An exact copy is needed of the lines from the one that contains "Instruction: Click the" through the final line of the data below, with pictures left out.

(Dataset items)
----------------------------------------

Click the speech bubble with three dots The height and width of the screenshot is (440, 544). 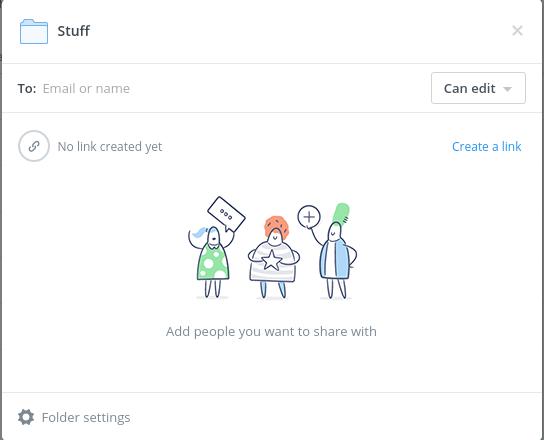point(226,214)
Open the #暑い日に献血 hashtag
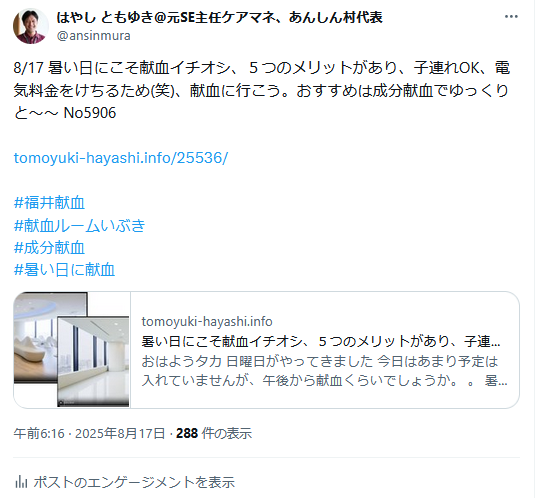543x498 pixels. [64, 270]
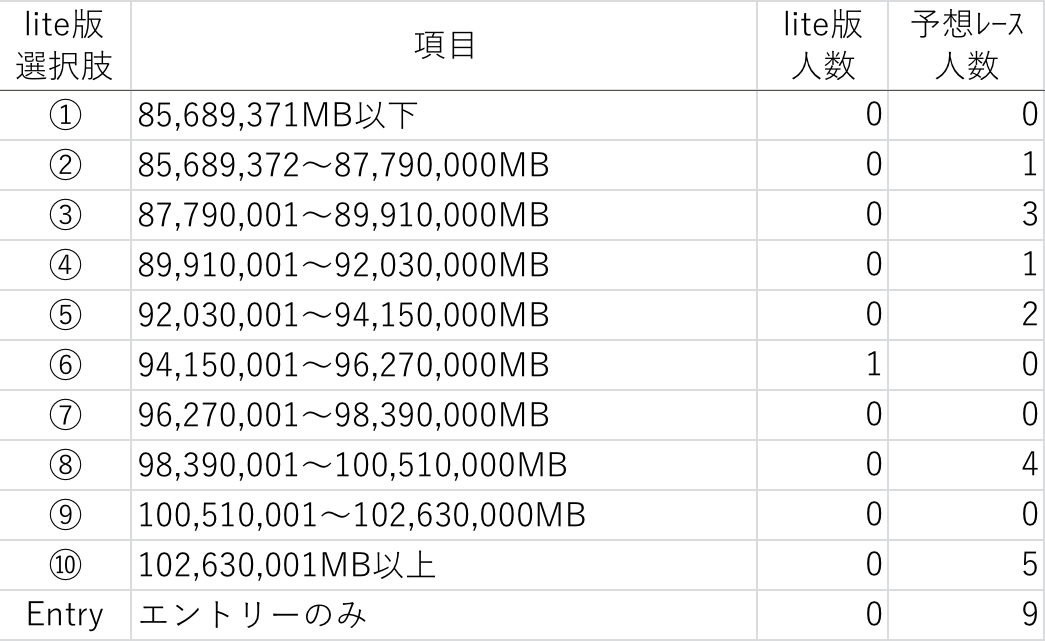
Task: Select the '89,910,001～92,030,000MB' row item
Action: [343, 267]
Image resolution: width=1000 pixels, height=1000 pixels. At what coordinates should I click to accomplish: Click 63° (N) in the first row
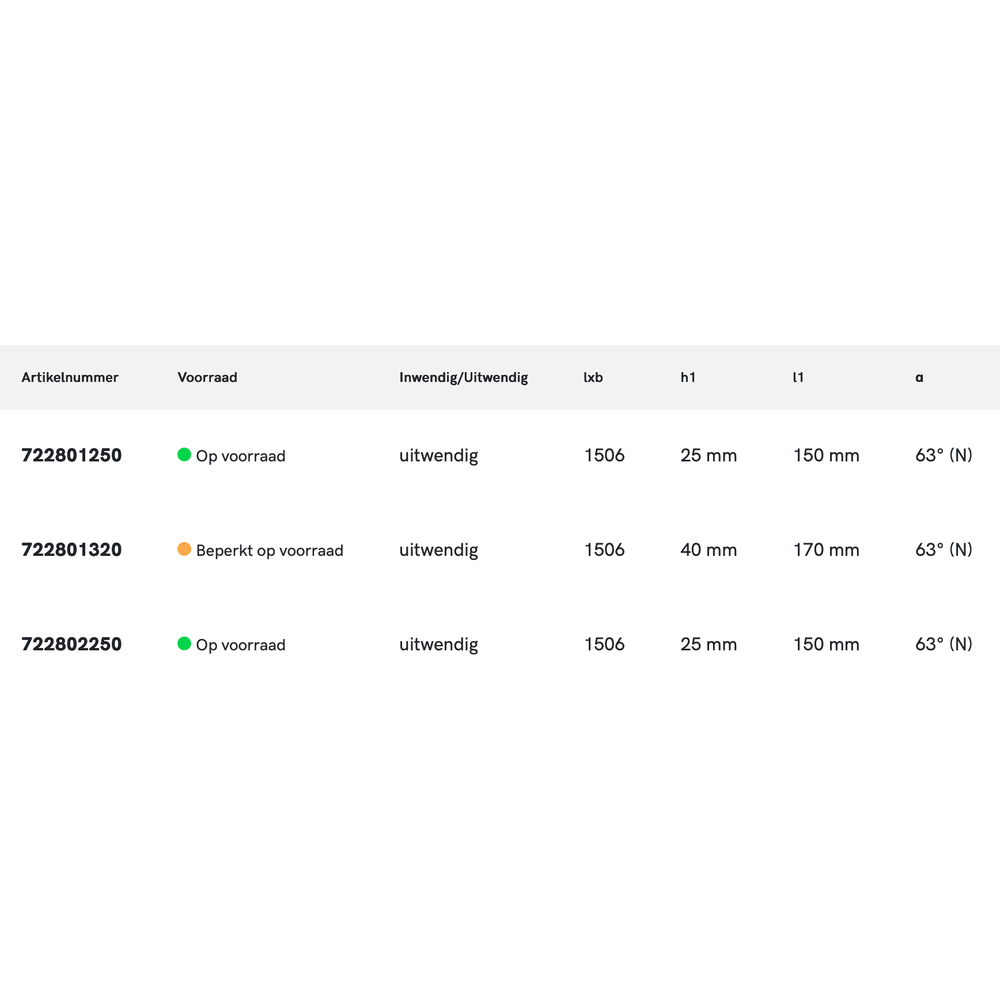(943, 455)
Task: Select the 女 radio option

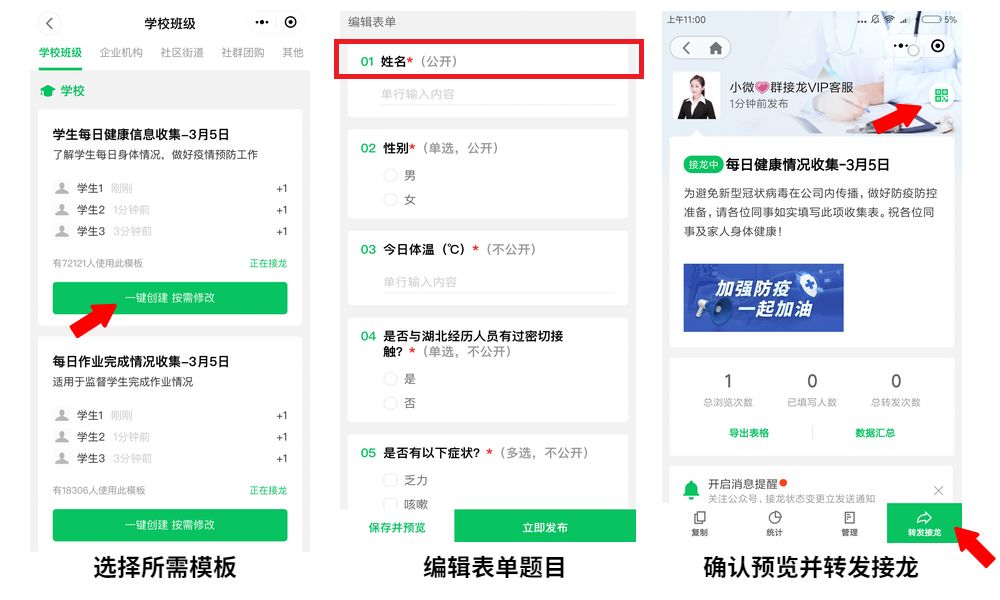Action: point(390,200)
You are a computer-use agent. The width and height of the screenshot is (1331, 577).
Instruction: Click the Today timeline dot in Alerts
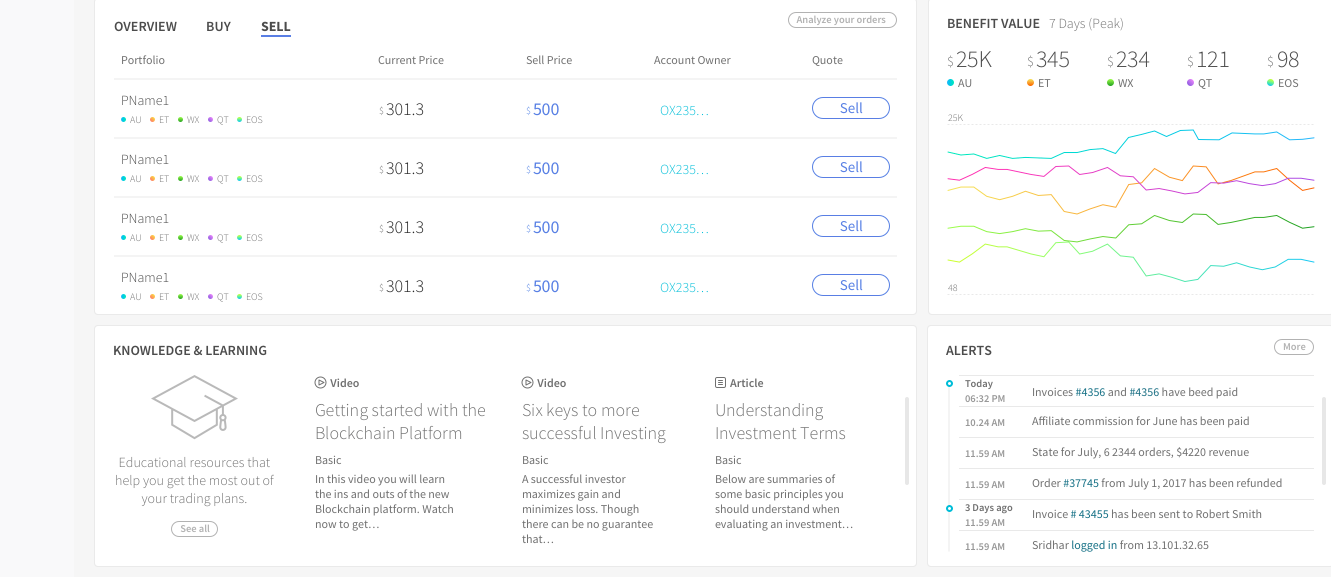coord(949,384)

----------------------------------------

Exercise solution>
Instruction: Click the Today timeline dot in Alerts
coord(949,384)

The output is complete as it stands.